CmdrMoozy
CmdrMoozy

Reputation: 3931

Using PCM samples as input for DFT

I am writing an application which will compute the DFT (using a FFT algorithm) of a sound signal. The inputs I have for the FFT algorithm are PCM samples - namely, I have a large list of 16-bit unsigned integers.

I am aware of the fact that I will need to compute the DFT of several segments of the sound signal independently using a window function, and I have already written working code which decodes an input sound file to raw PCM samples.

My question is about the definition of the DFT given on Wikipedia:

The DFT is supposed to perform an invertible, linear transformation on the inputs x(0), x(1), ..., x(N-1), where each x(n) is a complex number. However, I do not understand how to take my decoded sample integers, and turn them into complex numbers suitable for the algorithm.

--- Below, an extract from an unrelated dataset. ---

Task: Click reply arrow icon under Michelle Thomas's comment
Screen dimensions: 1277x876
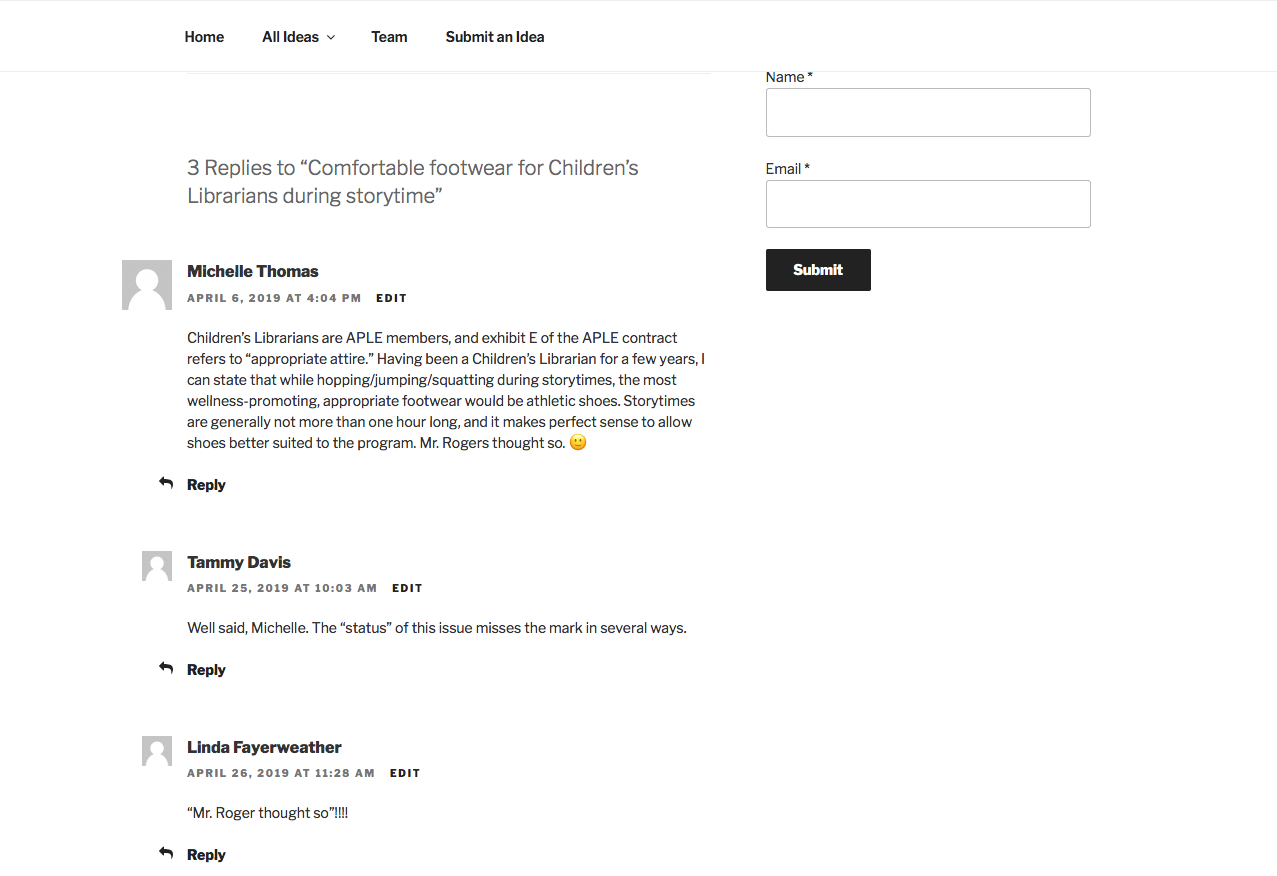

I have seen certain examples online where each sample is divided to obtain a floating-point value in the range [0, 1), and then the imaginary part is set to 0.

Is this scaling down to [0, 1) necessary? And is representing each sample as x + 0i where x is the sample value correct?

Upvotes: 3

Views: 872

Answers (1)

pentadecagon
pentadecagon

Reputation: 4847

Yes, you can create complex numbers by adding an imaginary part of 0 to each real value. Try that, it will work. However, you just doubled the amount of data to process and you created a lot of redundancy. You can notice the redundancy in the output: The resulting coefficients for the positive frequencies and for the negative frequencies will be identical, except for a different sign of the imaginary part. So to improve efficiency and reduce redundancy one typically uses a different transformation to turn N real values into N/2 complex values, and as a result you get (roughly) N/2 frequencies. I won't go into details here, but a nice implementation of both the complex FFT and the transformation for real input can be found here: http://sourceforge.net/projects/kissfft/

About your final question: No. You don't need to scale your input. The DFT is a linear transformation, so scaled input simply results in identically scaled output.

EDIT: BTW, are you sure it's a complex DFT what you want? For real data, in particular for PCM data, you should consider the Cosine Transform instead, which maps directly from real input data to real output.